Jon Bon Jovi, left, and Bruce Springsteen perform during 12-12-12 Concert For Sandy Relief at Madison Square Garden on Dec. 12, 2012. Credit: Getty Images

Responding to the unprecedented damage caused by superstorm Sandy, an unprecedented lineup of A-list musicians, including Paul McCartney, Billy Joel, Bruce Springsteen, The Rolling Stones and The Who, banded together Wednesday night at Madison Square Garden for what is being called the biggest concert in history.

"12-12-12: The Concert for Sandy Relief" -- broadcast live on dozens of channels around the world, as well as hundreds of radio stations, in dozens of movie theaters and on websites -- was expected to reach 2 billion people, and organizers hoped it would raise tens of millions of dollars in donations for the Robin Hood Foundation.

"We're going to get through this," Joel told the global audience, before moving into his classic "Only the Good Die Young." "We're just to mean to lay down and die."

It was a night of wild contrasts, starting with Springsteen's mixing of prayers with "Born to Run" to the juxtaposition of Alicia Keys' tender piano-driven set and The Who's raucous rock.
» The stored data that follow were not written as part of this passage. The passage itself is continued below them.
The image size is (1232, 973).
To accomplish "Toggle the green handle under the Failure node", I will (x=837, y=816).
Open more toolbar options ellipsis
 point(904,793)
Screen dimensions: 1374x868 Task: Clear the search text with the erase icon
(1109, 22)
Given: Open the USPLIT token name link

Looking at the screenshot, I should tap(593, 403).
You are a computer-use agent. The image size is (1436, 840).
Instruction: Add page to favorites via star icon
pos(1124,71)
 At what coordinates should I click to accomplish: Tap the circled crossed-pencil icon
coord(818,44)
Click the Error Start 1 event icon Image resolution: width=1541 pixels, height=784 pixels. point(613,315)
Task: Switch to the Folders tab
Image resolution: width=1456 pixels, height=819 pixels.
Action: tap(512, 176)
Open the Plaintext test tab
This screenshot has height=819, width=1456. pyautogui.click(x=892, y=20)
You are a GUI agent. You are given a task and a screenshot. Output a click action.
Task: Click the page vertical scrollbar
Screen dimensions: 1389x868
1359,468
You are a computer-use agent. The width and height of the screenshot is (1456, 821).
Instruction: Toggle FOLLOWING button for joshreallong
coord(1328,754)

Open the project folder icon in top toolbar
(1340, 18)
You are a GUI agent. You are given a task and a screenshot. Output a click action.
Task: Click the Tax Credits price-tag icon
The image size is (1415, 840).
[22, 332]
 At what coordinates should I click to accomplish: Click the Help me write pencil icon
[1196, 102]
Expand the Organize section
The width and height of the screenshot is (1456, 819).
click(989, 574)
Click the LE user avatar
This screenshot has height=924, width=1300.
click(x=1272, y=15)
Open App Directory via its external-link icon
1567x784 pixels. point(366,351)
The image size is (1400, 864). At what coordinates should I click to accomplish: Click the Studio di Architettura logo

Joel's set included the rock of "Miami 2017," which featured the new lyrics he wrote for it last month reflecting the destruction in the Rockaways during Sandy, the gospel-tinged "River of Dreams" and even a Christmas song, as "Have Yourself a Merry Little Christmas" segued into "New York State of Mind."

The concert turned into a night of collaborations, as the artists tried to reflect the spirit of cooperation they say will be needed for rebuilding the areas affected by the storm.

Bon Jovi joined Springsteen and the E Street Band for "Born to Run," and then Springsteen returned the favor on Bon Jovi's "Who Says You Can't Go Home."

Coldplay's Chris Martin and R.E.M.'s Michael Stipe teamed up for "Losing My Religion."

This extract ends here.